For production API clients, the recommended pattern is to wrap your HTTP client in an application-level service class that handles authentication (token injection, refresh), error normalization (converting library-specific errors to your domain error types), and request logging. This abstraction makes it easier to swap HTTP client libraries later and centralizes cross-cutting concerns. All three libraries support this pattern well through their middleware/hooks systems.

TypeScript Integration and Request/Response Typing

All three libraries provide generic type parameters for response data, but the ergonomics differ in ways that affect day-to-day productivity. ky's .json<Package>() typed method is clean but requires a separate call to deserialize the response — you cannot get the typed result directly from the initial request call. ofetch's approach inlines the type at the call site: ofetch<Package>('/api/packages/react') returns Promise<Package> directly because ofetch auto-parses JSON by default. This makes ofetch's API the most concise for the common case of typed JSON responses. wretch's .json<Package>() terminal method works similarly to ky. For request body typing, all three accept object or unknown for the body, with no compile-time enforcement that your request body matches a specific interface — that type safety must be added manually or through a schema library. A common pattern is to create a typed wrapper around your HTTP client that accepts a specific input type and returns a specific output type, hiding the underlying library's generics behind your application's domain types.

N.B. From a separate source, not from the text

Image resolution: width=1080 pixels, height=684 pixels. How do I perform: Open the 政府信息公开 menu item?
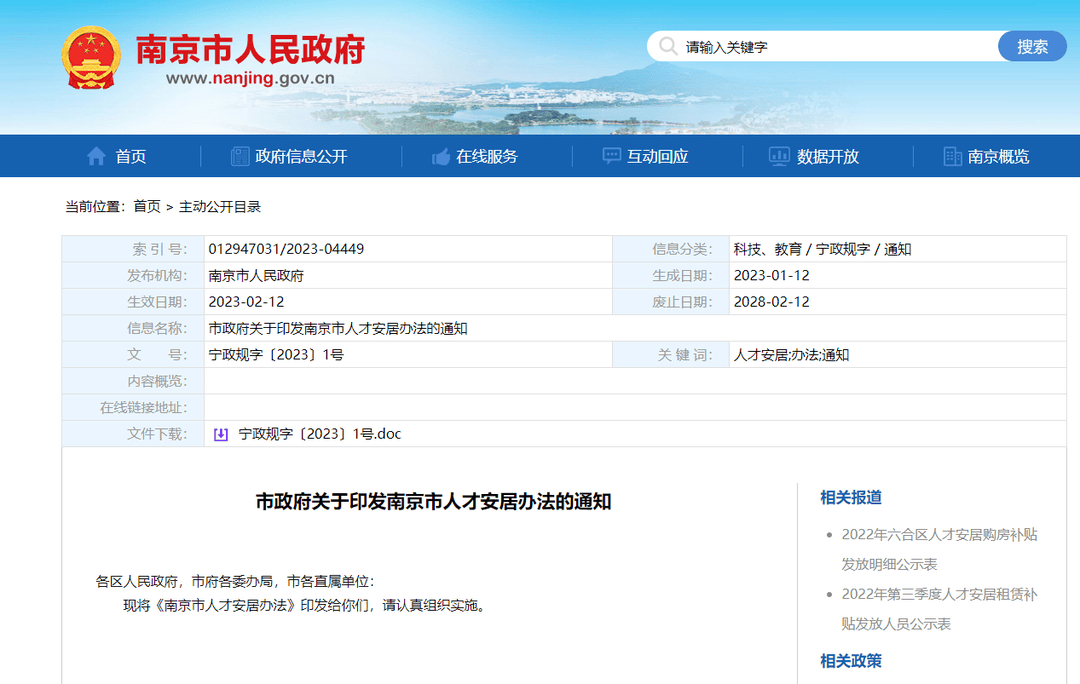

Edge Runtime Compatibility and Bundle Considerations

Running HTTP client code in edge runtimes like Cloudflare Workers or Vercel Edge Functions imposes constraints that distinguish these libraries from Axios. All three — ky, wretch, and ofetch — are built on the native Fetch API and have no Node.js-specific dependencies, which means they run without modification in edge environments where Node.js built-ins like http, https, and stream are unavailable. This is their primary advantage over Axios in 2026: edge runtimes are a real deployment target, and teams that standardize on a fetch-based client can use the same HTTP abstraction in serverless functions, edge workers, and client-side code without maintaining separate implementations. The bundle size difference also matters in edge contexts where cold start time correlates with bundle size — ky and ofetch at approximately 5KB each contribute negligibly to cold start latency compared to Axios's 40KB.

All three libraries serialize request bodies as JSON when passed an object to body or json options, setting Content-Type: application/json automatically. For multipart form data (file uploads), pass a FormData object directly — all three libraries pass it through to the underlying fetch call without additional serialization. For URL-encoded form data (application/x-www-form-urlencoded), use URLSearchParams as the body. These are standard fetch behaviors that all three libraries inherit from the underlying Fetch API rather than implementing independently.

Methodology

Download data from npm registry (weekly average, February 2026). Bundle sizes from bundlephobia. Feature comparison based on ky v1.x, wretch v2.x, and ofetch v1.x.